README
¶
Metrics and Observability Example
Monitor queue performance with built-in metrics for production deployments.
What You'll Learn
- Using the Metrics API
- Operation counters (enqueue, dequeue, errors)
- Payload size tracking
- Duration percentiles (P50, P95, P99)
- Queue state monitoring
- Compaction metrics
Running the Example
go run main.go
Sample Output
=== LedgerQ Metrics Example ===
Enqueueing 10 individual messages...
Enqueueing a batch of 5 messages...
Dequeuing 5 messages...
Dequeuing a batch of 3 messages...
Seeking to message ID 10...
=== Metrics Snapshot ===
Queue Name: example_queue
Operation Counters:
Enqueue Total: 15
Enqueue Batch Count: 1
Dequeue Total: 8
Dequeue Batch Count: 1
Seek Operations: 1
Error Counters:
Enqueue Errors: 0
Dequeue Errors: 0
Payload Metrics:
Total Bytes Enqueued: 166
Total Bytes Dequeued: 103
Duration Percentiles:
Enqueue P50: 5µs
Enqueue P95: 5µs
Enqueue P99: 5µs
Dequeue P50: 500µs
Dequeue P95: 5ms
Dequeue P99: 5ms
Queue State:
Pending Messages: 6
Segment Count: 2
Next Message ID: 16
Read Message ID: 10
Compaction Metrics:
Compactions Total: 0
Segments Removed: 0
Bytes Freed: 0
Compaction Errors: 0
Key Concepts
1. Access Metrics
metrics := q.Metrics()
// Operation counts
fmt.Printf("Total enqueues: %d\n", metrics.EnqueueCount)
fmt.Printf("Total dequeues: %d\n", metrics.DequeueCount)
// Error tracking
fmt.Printf("Enqueue errors: %d\n", metrics.EnqueueErrors)

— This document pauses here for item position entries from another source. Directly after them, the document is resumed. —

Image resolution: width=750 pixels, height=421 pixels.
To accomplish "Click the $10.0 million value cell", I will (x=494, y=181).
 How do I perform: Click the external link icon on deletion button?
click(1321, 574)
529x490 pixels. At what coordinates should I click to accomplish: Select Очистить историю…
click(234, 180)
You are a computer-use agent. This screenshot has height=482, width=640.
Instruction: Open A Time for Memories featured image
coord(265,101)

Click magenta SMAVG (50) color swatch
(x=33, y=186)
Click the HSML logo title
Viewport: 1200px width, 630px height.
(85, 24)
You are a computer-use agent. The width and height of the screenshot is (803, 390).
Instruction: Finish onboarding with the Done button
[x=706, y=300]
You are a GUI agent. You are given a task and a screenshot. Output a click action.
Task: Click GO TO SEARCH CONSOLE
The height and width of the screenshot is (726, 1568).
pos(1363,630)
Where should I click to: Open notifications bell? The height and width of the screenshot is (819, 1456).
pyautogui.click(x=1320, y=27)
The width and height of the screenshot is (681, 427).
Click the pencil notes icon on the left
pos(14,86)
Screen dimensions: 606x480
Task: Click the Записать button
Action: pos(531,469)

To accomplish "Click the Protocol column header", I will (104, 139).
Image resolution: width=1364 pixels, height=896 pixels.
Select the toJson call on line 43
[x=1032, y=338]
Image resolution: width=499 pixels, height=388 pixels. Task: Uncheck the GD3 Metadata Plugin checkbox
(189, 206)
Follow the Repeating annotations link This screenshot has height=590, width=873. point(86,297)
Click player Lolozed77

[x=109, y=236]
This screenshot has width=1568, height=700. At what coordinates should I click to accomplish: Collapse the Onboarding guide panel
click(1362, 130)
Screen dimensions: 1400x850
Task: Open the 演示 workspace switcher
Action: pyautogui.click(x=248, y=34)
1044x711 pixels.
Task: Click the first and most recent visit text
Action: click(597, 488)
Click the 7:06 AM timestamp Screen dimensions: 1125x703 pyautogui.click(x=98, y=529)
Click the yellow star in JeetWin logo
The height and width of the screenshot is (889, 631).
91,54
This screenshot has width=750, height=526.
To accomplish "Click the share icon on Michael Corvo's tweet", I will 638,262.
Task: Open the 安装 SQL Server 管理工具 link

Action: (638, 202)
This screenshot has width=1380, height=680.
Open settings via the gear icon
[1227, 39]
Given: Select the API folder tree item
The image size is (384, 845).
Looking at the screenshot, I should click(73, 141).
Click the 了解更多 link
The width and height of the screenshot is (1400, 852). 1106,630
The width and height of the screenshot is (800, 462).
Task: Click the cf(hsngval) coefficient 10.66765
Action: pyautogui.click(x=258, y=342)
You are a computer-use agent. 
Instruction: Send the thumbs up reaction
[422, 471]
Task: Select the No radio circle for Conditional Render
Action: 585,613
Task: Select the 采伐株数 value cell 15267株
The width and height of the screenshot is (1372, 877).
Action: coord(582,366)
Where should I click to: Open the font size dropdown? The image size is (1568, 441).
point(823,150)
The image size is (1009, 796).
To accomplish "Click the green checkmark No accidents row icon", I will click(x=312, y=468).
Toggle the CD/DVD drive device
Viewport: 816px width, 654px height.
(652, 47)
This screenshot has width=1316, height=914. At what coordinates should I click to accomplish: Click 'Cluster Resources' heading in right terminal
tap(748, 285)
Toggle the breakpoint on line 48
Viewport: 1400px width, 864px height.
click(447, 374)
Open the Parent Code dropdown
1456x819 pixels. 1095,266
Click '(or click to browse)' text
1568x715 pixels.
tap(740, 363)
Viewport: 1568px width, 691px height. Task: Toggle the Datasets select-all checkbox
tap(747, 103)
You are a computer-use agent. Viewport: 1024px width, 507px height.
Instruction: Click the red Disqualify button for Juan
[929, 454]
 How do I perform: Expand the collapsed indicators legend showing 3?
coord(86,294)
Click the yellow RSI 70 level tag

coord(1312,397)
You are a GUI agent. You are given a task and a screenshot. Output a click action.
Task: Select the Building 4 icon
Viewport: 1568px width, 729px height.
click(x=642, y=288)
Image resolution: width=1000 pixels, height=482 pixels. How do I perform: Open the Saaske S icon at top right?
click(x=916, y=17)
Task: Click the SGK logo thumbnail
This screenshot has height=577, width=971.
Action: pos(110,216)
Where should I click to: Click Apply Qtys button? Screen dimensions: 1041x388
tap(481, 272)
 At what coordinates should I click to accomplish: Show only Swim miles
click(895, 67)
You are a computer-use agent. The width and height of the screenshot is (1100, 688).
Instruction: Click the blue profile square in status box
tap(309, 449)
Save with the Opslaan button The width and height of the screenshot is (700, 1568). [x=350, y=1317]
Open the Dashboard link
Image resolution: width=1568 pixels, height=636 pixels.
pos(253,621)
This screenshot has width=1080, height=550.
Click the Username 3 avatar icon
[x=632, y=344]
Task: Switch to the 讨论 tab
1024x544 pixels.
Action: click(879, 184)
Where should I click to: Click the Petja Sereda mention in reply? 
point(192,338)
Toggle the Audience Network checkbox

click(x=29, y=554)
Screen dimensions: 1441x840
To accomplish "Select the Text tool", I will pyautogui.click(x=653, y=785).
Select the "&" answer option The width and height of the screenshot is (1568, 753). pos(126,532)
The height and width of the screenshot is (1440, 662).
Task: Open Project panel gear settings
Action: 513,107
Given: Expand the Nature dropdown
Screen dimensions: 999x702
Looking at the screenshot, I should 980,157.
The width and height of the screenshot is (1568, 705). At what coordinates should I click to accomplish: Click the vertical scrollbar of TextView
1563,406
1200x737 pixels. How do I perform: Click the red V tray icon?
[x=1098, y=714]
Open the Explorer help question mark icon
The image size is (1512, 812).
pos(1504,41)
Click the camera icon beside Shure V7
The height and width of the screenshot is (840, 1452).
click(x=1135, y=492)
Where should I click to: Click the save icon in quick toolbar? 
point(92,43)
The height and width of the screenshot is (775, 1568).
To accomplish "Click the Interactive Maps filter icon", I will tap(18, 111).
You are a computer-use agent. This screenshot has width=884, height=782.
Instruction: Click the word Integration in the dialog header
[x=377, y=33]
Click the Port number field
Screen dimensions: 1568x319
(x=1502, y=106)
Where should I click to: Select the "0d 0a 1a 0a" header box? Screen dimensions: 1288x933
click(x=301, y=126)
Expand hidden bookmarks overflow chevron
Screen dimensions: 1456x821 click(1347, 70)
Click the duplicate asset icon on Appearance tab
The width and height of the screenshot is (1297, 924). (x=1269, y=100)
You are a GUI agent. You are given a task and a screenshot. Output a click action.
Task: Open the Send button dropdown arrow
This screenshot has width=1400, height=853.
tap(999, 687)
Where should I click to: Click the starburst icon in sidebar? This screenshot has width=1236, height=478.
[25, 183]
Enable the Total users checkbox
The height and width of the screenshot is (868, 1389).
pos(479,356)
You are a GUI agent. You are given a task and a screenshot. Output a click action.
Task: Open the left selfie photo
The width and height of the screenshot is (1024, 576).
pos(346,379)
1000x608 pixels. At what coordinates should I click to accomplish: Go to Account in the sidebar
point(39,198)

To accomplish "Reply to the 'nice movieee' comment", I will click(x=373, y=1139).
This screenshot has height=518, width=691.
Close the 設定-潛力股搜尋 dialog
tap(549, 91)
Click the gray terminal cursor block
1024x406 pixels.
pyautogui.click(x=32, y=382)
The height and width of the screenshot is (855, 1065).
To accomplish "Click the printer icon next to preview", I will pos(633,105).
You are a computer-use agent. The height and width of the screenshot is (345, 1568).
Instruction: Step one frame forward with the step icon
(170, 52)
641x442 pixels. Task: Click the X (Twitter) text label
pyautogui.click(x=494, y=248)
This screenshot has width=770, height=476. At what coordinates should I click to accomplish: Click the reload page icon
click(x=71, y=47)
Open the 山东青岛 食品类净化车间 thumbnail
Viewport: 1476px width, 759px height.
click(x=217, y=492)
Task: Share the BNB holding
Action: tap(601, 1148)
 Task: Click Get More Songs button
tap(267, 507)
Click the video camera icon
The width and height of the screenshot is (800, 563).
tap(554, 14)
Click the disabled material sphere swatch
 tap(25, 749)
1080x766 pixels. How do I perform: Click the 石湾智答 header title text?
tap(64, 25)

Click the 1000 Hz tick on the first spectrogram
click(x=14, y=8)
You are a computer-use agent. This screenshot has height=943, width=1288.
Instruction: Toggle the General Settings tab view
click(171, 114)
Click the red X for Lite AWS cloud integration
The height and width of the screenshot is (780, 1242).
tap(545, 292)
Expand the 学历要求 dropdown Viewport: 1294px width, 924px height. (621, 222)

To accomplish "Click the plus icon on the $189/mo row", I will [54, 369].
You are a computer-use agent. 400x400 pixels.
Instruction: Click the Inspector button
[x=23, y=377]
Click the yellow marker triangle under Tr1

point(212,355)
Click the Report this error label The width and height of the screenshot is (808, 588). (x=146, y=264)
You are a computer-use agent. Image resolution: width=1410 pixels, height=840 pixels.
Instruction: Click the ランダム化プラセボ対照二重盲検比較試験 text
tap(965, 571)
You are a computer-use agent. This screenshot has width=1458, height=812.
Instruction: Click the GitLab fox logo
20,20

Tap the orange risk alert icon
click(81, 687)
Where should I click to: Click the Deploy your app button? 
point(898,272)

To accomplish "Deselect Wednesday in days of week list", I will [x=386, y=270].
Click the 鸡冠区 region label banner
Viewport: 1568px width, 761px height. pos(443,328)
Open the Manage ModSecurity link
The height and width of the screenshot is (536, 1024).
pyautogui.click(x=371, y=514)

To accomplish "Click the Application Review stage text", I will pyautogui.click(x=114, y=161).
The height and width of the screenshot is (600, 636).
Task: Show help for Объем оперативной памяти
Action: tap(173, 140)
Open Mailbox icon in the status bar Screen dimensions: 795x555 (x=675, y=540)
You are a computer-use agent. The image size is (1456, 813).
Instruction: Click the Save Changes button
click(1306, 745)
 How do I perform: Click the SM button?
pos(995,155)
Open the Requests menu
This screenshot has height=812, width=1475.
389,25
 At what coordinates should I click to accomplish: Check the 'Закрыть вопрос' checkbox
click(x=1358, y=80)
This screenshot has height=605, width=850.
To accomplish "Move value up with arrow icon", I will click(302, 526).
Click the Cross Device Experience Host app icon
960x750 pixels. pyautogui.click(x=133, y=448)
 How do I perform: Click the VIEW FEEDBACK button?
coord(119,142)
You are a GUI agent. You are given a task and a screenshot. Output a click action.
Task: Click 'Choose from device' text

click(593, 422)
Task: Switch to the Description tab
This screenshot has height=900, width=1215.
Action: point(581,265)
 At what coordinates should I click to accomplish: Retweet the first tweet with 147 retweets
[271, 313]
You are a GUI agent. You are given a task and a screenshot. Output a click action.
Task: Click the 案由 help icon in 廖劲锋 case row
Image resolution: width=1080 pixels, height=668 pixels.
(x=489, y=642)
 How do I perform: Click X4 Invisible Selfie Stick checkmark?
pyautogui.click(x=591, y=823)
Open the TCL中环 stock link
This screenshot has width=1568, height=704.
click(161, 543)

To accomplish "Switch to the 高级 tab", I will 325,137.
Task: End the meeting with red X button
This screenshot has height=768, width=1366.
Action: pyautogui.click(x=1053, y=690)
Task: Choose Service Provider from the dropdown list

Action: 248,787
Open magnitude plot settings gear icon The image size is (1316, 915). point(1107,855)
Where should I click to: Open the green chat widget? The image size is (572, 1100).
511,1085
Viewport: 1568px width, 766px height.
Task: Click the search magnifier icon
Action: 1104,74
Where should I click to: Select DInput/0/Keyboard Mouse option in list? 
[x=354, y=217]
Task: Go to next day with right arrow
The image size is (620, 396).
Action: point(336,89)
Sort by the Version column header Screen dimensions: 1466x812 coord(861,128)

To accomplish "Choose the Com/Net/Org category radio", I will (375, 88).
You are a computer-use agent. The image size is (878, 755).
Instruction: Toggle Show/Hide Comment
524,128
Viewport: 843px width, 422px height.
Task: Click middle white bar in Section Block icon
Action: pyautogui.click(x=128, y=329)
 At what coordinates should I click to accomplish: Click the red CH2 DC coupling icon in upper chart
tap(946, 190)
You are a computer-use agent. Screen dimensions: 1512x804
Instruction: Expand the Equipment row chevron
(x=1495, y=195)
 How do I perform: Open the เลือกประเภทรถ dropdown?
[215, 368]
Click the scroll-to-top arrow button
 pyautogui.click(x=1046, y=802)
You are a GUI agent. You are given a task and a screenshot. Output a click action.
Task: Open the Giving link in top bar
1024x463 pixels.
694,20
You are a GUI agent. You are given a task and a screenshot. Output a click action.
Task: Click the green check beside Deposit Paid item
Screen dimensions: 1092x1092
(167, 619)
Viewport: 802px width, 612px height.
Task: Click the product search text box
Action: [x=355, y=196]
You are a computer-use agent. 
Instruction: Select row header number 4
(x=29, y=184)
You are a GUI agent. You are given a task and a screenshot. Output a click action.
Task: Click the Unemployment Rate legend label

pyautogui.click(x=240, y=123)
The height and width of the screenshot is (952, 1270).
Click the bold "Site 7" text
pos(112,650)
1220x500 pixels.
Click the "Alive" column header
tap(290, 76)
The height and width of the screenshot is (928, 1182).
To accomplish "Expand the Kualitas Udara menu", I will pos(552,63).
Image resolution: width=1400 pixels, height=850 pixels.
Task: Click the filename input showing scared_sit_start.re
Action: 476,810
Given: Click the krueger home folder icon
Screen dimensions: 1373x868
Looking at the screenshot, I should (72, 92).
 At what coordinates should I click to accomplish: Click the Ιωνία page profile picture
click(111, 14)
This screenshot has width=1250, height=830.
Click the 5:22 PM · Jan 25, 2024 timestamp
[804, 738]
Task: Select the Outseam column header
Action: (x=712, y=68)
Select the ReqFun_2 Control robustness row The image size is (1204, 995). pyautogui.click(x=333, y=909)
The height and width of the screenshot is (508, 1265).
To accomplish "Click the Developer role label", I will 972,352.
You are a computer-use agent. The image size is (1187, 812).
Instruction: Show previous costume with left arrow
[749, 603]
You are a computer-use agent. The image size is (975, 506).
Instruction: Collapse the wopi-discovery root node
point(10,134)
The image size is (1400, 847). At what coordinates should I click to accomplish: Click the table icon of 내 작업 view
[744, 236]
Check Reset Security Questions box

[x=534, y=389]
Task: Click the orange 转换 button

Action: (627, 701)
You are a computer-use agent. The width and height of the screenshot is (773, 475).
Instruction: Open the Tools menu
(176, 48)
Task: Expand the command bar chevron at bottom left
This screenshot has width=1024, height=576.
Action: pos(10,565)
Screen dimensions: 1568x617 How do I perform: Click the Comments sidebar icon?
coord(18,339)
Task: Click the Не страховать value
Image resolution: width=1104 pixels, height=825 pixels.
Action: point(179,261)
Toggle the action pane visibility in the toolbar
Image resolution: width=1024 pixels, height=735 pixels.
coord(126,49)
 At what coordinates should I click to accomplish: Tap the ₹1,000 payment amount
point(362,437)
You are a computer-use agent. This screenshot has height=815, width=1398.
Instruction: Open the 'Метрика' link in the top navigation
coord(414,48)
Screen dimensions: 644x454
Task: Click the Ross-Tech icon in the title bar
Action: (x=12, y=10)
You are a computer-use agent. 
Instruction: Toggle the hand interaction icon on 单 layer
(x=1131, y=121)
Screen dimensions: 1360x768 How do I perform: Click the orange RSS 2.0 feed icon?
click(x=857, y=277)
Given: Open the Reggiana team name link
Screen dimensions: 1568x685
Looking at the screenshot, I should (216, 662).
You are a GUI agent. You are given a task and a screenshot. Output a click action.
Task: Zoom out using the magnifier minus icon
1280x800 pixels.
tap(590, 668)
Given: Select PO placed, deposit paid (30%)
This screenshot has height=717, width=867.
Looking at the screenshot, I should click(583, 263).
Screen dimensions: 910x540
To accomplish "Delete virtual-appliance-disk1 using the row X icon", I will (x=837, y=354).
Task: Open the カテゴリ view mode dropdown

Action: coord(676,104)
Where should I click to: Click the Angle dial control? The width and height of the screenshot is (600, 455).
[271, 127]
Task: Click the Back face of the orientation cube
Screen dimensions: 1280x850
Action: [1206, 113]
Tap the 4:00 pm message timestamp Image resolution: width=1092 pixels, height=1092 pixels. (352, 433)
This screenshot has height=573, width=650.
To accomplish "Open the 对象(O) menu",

fmt.Printf("Dequeue errors: %d\n", metrics.DequeueErrors)
2. Performance Monitoring
// Duration percentiles (in microseconds)
fmt.Printf("Enqueue P50: %dµs\n", metrics.EnqueueDurationP50)
fmt.Printf("Enqueue P95: %dµs\n", metrics.EnqueueDurationP95)
fmt.Printf("Enqueue P99: %dµs\n", metrics.EnqueueDurationP99)
fmt.Printf("Dequeue P50: %dµs\n", metrics.DequeueDurationP50)
fmt.Printf("Dequeue P95: %dµs\n", metrics.DequeueDurationP95)
fmt.Printf("Dequeue P99: %dµs\n", metrics.DequeueDurationP99)
3. Throughput Tracking
// Payload byte counts
fmt.Printf("Bytes enqueued: %d\n", metrics.BytesEnqueued)
fmt.Printf("Bytes dequeued: %d\n", metrics.BytesDequeued)
// Calculate throughput
uptime := time.Since(startTime).Seconds()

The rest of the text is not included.